On Behalf of | Apr 5, 2013 | Employment Disputes |

The jobs report issued this month suggests that employment is picking up far less than what was predicted. Market analysts predicted that the economy would gain 200,000 jobs in March, but in fact only 88,000 jobs were added last month. This means it is still very tough out there for people who are seeking employment in Texas.

Unfortunately, many people who are job hunting are denied employment for reasons that are not fair. A recent news report details certain background checking procedures that are becoming common in the retail industry that may be keeping qualified people from obtaining work.

Retailers across the country have reportedly pieced together databases of workers that have been accused of stealing, and these databases are being used as a barrier to employment. Workers’ rights advocates have said that using such databases for an employment screen is not fair because many people who are listed as thieves never faced criminal charges for any theft.

Major retailers such as Target and Family Dollar are reportedly adding suspected episodes of shoplifting to such databases even when workers are not charged or told that they will be added to such a repository of information.

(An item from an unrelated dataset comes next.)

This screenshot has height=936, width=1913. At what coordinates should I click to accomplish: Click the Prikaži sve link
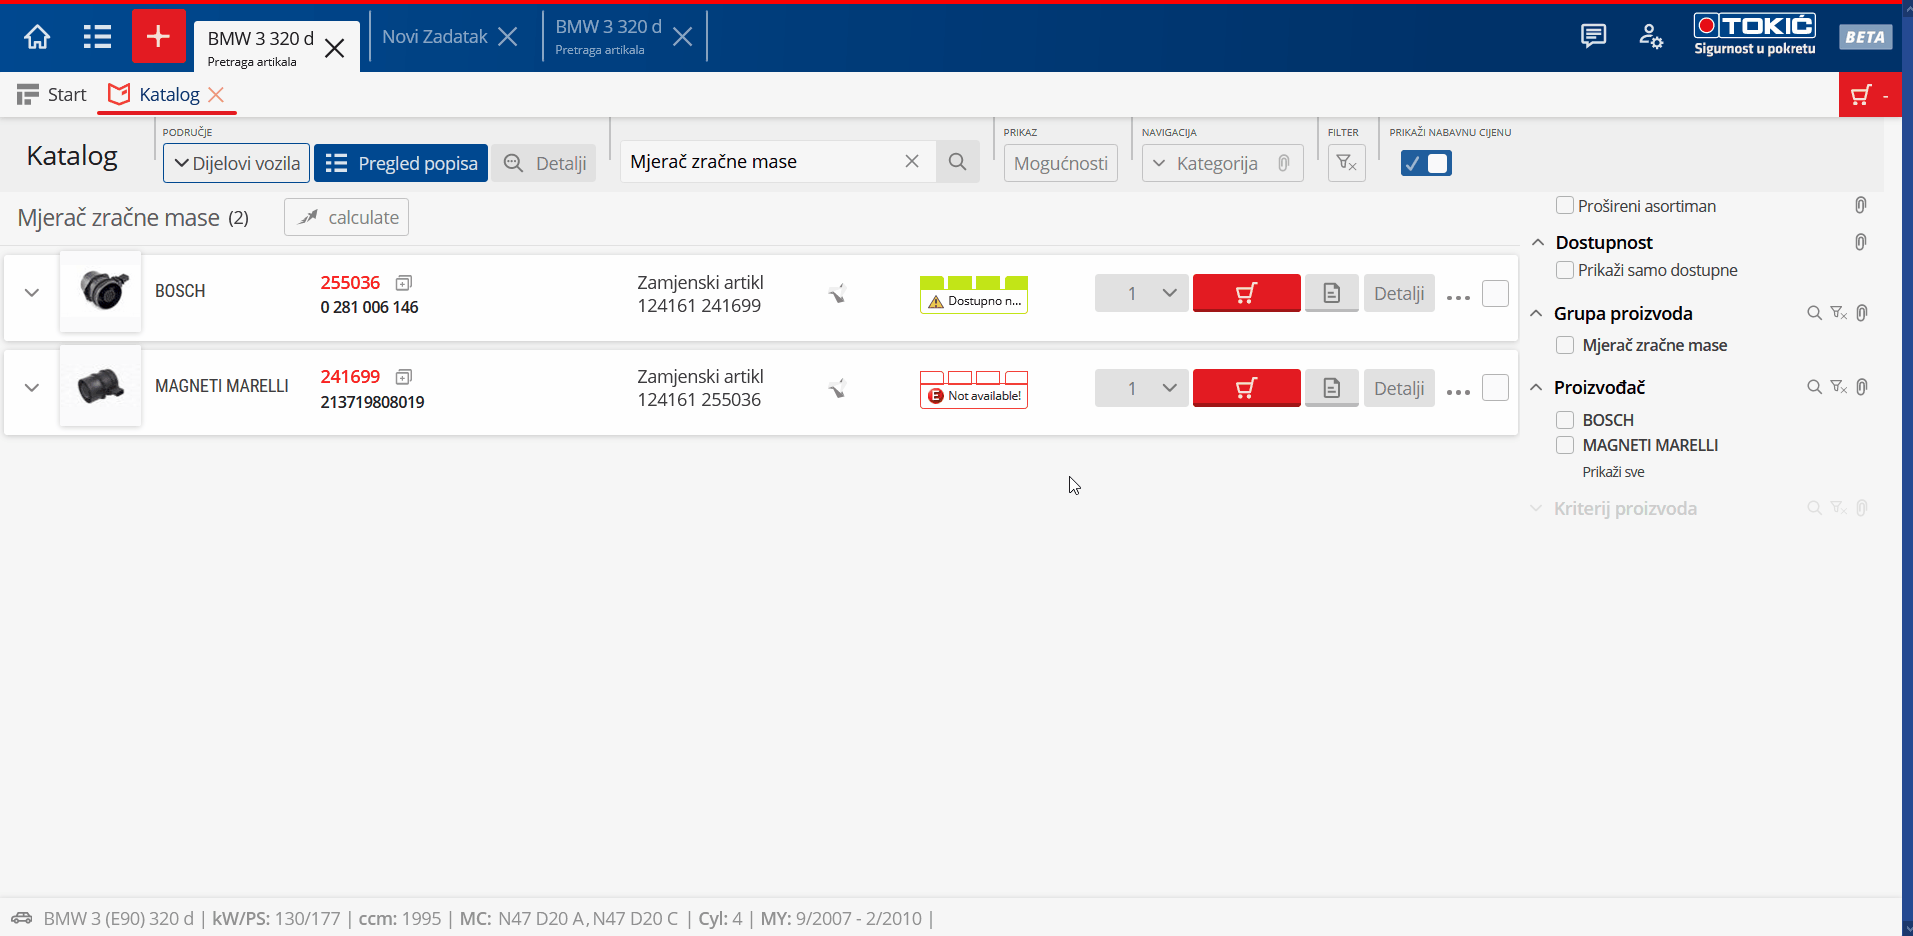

Many of the employees who end up in the system reportedly signed written statements when questioned by store security, but they were not told that they were admitting theft or that the information would be added to a database.

One woman who says her career in retail has been ruined by the database was accused of theft by a discount store she worked at in 2008. Her employer reportedly accused her of not ringing up the $35 purchase of a former employee of the store, and although the employee did not admit doing this, she ultimately signed a statement because she was under the impression she could otherwise be sent to jail.

Several lawsuits have been filed against the companies that run these subscriber databases and the future of those remain to be seen. Unfortunately, for now this may be a significant barrier to employment for many people.